Ideally, what I would like to have set up is as follows.
1. In BIOS, make the SATA drive the "Drive 1" so that by default the BIOS tries to boot from it first. I have already done this and it works.
2. Write some Grub code (/boot/grub/menu.lst) on the Ubuntu 8.04 install that presents an option to boot the MBR on the IDE hard drive, and fool the boot process to think that the IDE is the "Drive 1", not "Drive 2" (the settings in BIOS).
So far I have this code in my menu.lst:
title Boot old hard drive...
rootnoverify (hd1,0)
savedefault
makeactive
map (hd0) (hd1)
map (hd1) (hd0)
chainloader +1
The second line above, "(hd1,0)", essentially means the Ubuntu 6.06 partition on my IDE hard drive. I'd actually like to boot the MBR of the IDE, not just the first partition, so that the Boot Manager for the IDE hard drive comes up and allows me to choose Ubuntu 6.06 or FreeBSD. I guess I should change "(hd1,0)" to read just "(hd1)"? I tried this and it complained. How do I specify just the hd1 hard drive (the entire drive)?

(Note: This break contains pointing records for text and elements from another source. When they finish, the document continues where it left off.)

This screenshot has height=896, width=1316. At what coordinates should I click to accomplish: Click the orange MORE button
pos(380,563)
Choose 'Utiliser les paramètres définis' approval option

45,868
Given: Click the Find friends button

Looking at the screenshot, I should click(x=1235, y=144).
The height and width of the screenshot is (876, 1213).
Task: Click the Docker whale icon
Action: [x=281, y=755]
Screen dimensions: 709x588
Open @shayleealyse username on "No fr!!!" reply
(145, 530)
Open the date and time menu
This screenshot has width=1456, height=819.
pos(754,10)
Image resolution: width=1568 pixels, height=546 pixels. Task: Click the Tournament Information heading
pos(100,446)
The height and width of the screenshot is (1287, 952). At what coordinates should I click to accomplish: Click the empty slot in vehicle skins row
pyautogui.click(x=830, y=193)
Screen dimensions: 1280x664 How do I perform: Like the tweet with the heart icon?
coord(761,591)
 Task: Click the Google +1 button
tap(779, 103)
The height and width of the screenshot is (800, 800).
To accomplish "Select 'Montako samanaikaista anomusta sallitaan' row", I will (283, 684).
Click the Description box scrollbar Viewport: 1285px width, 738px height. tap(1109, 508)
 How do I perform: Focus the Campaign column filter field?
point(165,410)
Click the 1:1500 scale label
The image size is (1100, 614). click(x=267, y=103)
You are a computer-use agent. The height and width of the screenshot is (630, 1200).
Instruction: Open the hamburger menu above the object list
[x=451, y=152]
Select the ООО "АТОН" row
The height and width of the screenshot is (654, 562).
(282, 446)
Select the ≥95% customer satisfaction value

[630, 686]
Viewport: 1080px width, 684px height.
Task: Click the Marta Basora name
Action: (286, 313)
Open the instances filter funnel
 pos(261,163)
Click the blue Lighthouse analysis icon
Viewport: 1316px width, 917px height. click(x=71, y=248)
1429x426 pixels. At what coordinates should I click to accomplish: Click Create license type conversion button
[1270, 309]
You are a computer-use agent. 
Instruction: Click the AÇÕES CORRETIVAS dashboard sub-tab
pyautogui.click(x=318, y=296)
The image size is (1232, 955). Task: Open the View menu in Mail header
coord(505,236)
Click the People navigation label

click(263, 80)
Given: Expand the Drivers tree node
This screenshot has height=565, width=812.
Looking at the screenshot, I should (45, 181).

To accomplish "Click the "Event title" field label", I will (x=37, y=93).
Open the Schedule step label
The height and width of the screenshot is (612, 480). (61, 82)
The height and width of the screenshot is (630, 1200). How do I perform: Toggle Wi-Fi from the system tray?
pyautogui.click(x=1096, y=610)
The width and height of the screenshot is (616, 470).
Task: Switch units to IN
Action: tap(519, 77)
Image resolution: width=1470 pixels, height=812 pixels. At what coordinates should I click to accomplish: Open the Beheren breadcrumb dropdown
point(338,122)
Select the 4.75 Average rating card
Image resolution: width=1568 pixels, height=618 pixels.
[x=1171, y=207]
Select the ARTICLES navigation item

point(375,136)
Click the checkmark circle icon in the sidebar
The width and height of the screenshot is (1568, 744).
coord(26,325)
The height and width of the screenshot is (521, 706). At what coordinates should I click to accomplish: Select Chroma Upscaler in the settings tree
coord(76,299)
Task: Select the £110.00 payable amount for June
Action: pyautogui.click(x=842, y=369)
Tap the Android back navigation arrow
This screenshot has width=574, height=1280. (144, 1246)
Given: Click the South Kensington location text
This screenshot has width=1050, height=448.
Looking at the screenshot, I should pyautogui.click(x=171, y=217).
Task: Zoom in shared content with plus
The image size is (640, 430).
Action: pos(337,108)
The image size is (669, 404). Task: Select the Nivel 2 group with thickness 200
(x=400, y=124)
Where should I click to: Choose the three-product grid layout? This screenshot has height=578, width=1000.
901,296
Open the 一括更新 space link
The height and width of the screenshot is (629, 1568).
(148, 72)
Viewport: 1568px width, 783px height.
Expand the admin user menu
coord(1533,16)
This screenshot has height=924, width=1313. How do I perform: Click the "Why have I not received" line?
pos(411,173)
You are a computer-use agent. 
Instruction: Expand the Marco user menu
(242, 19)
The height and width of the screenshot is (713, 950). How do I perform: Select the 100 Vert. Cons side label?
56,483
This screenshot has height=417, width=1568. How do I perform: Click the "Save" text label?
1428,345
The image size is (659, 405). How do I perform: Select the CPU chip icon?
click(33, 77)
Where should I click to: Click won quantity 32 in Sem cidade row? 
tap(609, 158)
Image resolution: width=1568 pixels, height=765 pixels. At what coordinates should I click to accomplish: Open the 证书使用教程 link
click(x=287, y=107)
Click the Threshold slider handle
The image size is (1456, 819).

Regardless, I tried the exact code above. Supposedly it should boot the 1st partition (Ubuntu 6.06) on my IDE. It does find the Grub loader on that partition OK, and I get these messages:
Starting up...
GRUB Loading stage2
And then it hangs indefinitely. Also I tried making the root "(hd1,1)" to try booting FreeBSD, and just as well, the boot code for FreeBSD was executed, but then it hangs.
It seems that it's trying to find files on the wrong disk or something maybe? Perhaps the "map" statements above are not doing their job properly?